The usual energy source for speech is the airstream generated by the lungs. This steady flow of air is converted into brief puffs of air by the vibrating vocal folds, two muscular folds housed in the larynx. The dominant way of conceptualizing the process of speech production is in terms of the source-filter theory, according to which the acoustic characteristics of speech can be understood as a result of a source component and a filter component. The source component is determined by the rate of vocal fold vibration, which in turn is affected by a number of factors, including the rate of airflow and the mass and stiffness of the vocal folds. The rate of vocal fold vibration directly determines the F0 of the waveform. The mean F0 for adult women is approximately 220 Hz, and approximately 130 Hz for adult men. In addition to their role as properties of individual speech sounds, F0 and amplitude also signal emphasis, stress, and intonation. For speech, the source component itself has a complex waveform, and its spectrum will typically show the highest energy at the lowest frequencies and a number of higher frequency components that systematically decrease in amplitude. This source component is subsequently modified by the vocal tract above the larynx, which acts as the filter. This filter enhances energy in certain frequency regions and suppresses
energy in others, resulting in a spectrum with peaks and valleys, respectively. The peaks in the spectrum (local energy maxima) are known as formant frequencies.
The lowest-frequency peak is known as the first formant, or F1, the next lowest is F2, and so on.
The vocal tract filter is determined by the size and shape of the vocal tract and is therefore directly affected by the position and movement of the articulators such as the tongue, jaw, and lips. Vowels are typically characterized in terms of the location of the first two formants, as illustrated in Figure 1 for the vowels of American English. For a given speaker, each vowel typically has a unique formant pattern. However, variation in vocal tract size among speakers often leads to a degree of formant overlap for different vowels.

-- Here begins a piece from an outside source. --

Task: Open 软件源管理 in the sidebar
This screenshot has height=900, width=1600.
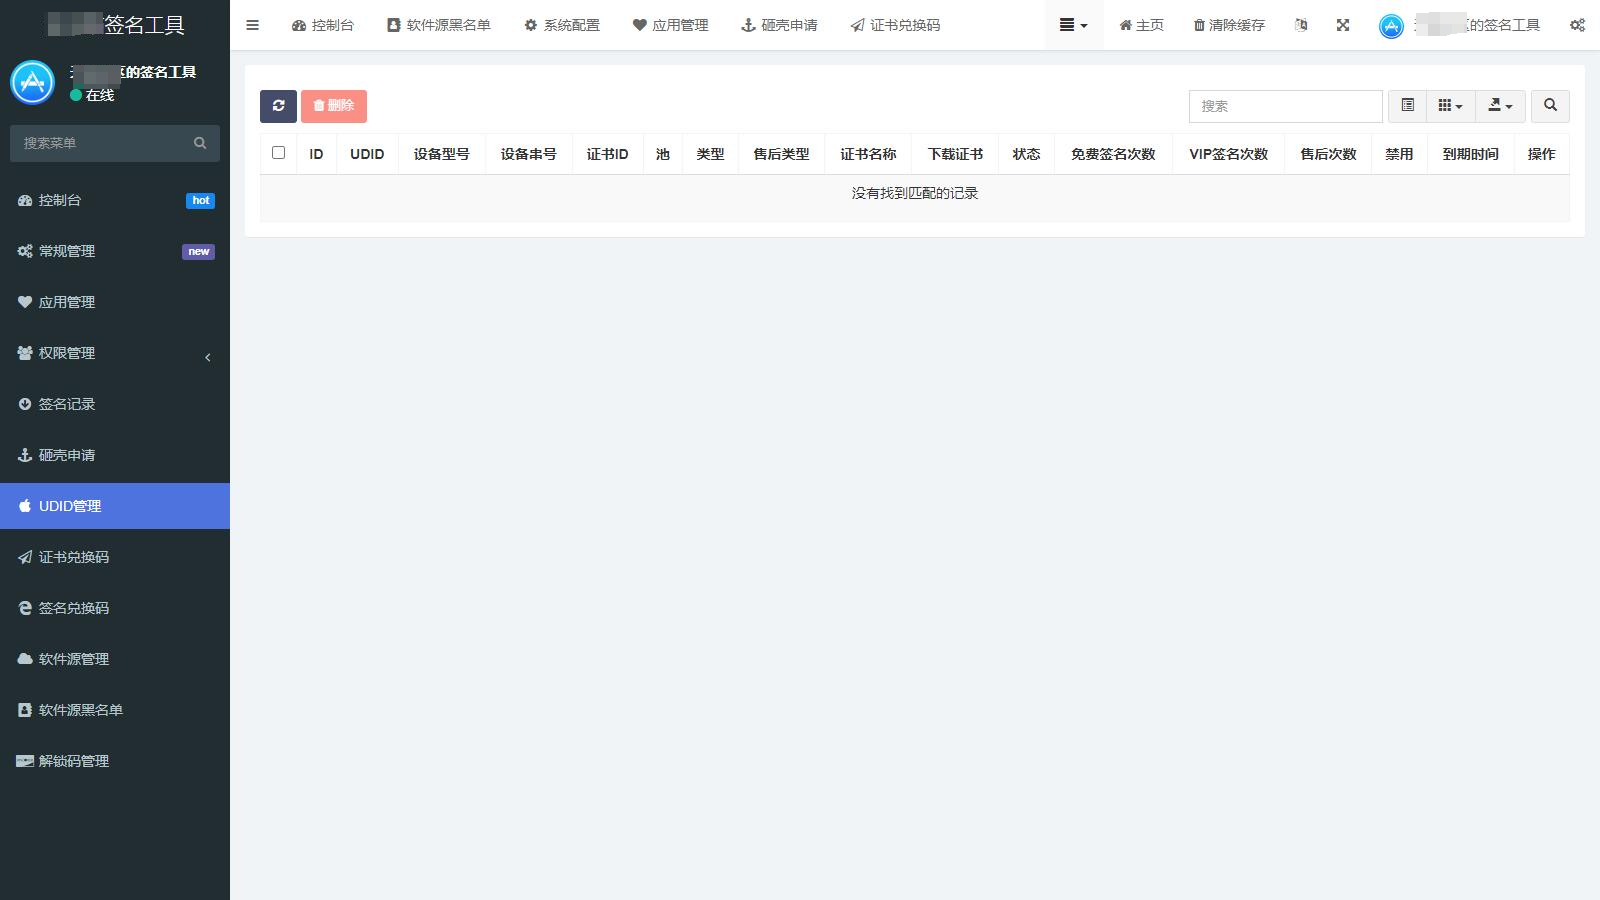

Consonants can also be described in terms of their spectral properties. These sounds are produced with a complete or narrow constriction in the vocal tract, essentially creating a vocal tract with two sections:
one behind and the other in front of the constriction. The length of the section in front of the constriction is one of the primary determinants of the spectra of these sounds. The longer this section (i.e. the farther back the constriction), the lower the frequency at which a concentration of energy occurs. For example, consonants like k and g, which are produced at the back of the mouth, are typically characterized by a concentration of energy between approximately 1,500 and 2,500 Hz, whereas more anterior consonants like t and d typically have a concentration of energy above 3,000 Hz.
Similarly, the sibilants [ʃ,_] produced in the middle of the mouth have major energy around 2,500 to 3,500 Hz, whereas the more anterior ones [s, z] have major energy well above 4,000 to 5,000 Hz. However, in the case of consonants with a constriction toward the very
front of the vocal tract, the extremely short section in front of the constriction does not result in clearly defined spectra. As a result, bilabial [b, p] and labiodental [f, v] consonants are described as having diffuse spectra, without any clear concentration of energy.
From a linguistic point of view, a detailed description of speech sounds in terms of their frequency, in addition to amplitude and duration, can elucidate the factors that shape sound categories and determine phonological processes both within and across languages. In addition, acoustic phonetic analysis may serve to quantify atypical speech patterns produced by nonnative speakers or speakers with specific speech disorders.